» **CHALLENGE**: Rewrite the items below with "keypad" swapped for "number pad" everywhere it appears, leaving everything else unchanged.

+---+

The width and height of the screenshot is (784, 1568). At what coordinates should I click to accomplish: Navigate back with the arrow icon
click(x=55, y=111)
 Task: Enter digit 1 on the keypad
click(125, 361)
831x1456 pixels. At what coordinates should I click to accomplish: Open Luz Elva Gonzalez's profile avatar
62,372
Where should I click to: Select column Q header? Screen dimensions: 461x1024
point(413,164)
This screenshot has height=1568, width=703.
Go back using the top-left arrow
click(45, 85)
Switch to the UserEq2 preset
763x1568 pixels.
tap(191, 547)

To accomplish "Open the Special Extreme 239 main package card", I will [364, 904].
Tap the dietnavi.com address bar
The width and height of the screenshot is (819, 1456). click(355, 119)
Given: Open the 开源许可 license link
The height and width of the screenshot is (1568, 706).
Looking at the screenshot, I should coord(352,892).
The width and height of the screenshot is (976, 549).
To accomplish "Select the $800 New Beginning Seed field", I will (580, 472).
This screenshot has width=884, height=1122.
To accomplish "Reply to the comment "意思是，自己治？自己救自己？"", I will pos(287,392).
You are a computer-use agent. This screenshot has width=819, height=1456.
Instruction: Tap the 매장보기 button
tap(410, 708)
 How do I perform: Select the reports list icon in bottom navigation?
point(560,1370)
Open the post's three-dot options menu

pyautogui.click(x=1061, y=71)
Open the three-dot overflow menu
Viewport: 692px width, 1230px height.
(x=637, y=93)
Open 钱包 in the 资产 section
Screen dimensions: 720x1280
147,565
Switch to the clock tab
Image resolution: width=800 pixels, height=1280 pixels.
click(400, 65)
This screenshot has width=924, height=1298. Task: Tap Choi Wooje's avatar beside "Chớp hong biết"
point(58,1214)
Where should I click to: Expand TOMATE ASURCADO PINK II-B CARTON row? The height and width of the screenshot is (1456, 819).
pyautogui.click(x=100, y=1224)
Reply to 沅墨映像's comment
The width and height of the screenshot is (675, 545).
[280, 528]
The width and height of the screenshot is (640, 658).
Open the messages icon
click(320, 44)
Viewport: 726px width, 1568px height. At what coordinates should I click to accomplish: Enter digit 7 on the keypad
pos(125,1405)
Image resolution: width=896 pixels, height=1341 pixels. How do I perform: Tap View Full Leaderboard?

+---+

» **REPLY TO THE EXERCISE**:
The width and height of the screenshot is (784, 1568). At what coordinates should I click to accomplish: Navigate back with the arrow icon
click(x=55, y=111)
 Task: Enter digit 1 on the number pad
click(125, 361)
831x1456 pixels. At what coordinates should I click to accomplish: Open Luz Elva Gonzalez's profile avatar
62,372
Where should I click to: Select column Q header? Screen dimensions: 461x1024
point(413,164)
This screenshot has height=1568, width=703.
Go back using the top-left arrow
click(45, 85)
Switch to the UserEq2 preset
763x1568 pixels.
tap(191, 547)

To accomplish "Open the Special Extreme 239 main package card", I will [364, 904].
Tap the dietnavi.com address bar
The width and height of the screenshot is (819, 1456). click(355, 119)
Given: Open the 开源许可 license link
The height and width of the screenshot is (1568, 706).
Looking at the screenshot, I should coord(352,892).
The width and height of the screenshot is (976, 549).
To accomplish "Select the $800 New Beginning Seed field", I will (580, 472).
This screenshot has width=884, height=1122.
To accomplish "Reply to the comment "意思是，自己治？自己救自己？"", I will pos(287,392).
You are a computer-use agent. This screenshot has width=819, height=1456.
Instruction: Tap the 매장보기 button
tap(410, 708)
 How do I perform: Select the reports list icon in bottom navigation?
point(560,1370)
Open the post's three-dot options menu

pyautogui.click(x=1061, y=71)
Open the three-dot overflow menu
Viewport: 692px width, 1230px height.
(x=637, y=93)
Open 钱包 in the 资产 section
Screen dimensions: 720x1280
147,565
Switch to the clock tab
Image resolution: width=800 pixels, height=1280 pixels.
click(400, 65)
This screenshot has width=924, height=1298. Task: Tap Choi Wooje's avatar beside "Chớp hong biết"
point(58,1214)
Where should I click to: Expand TOMATE ASURCADO PINK II-B CARTON row? The height and width of the screenshot is (1456, 819).
pyautogui.click(x=100, y=1224)
Reply to 沅墨映像's comment
The width and height of the screenshot is (675, 545).
[280, 528]
The width and height of the screenshot is (640, 658).
Open the messages icon
click(320, 44)
Viewport: 726px width, 1568px height. At what coordinates should I click to accomplish: Enter digit 7 on the number pad
pos(125,1405)
Image resolution: width=896 pixels, height=1341 pixels. How do I perform: Tap View Full Leaderboard?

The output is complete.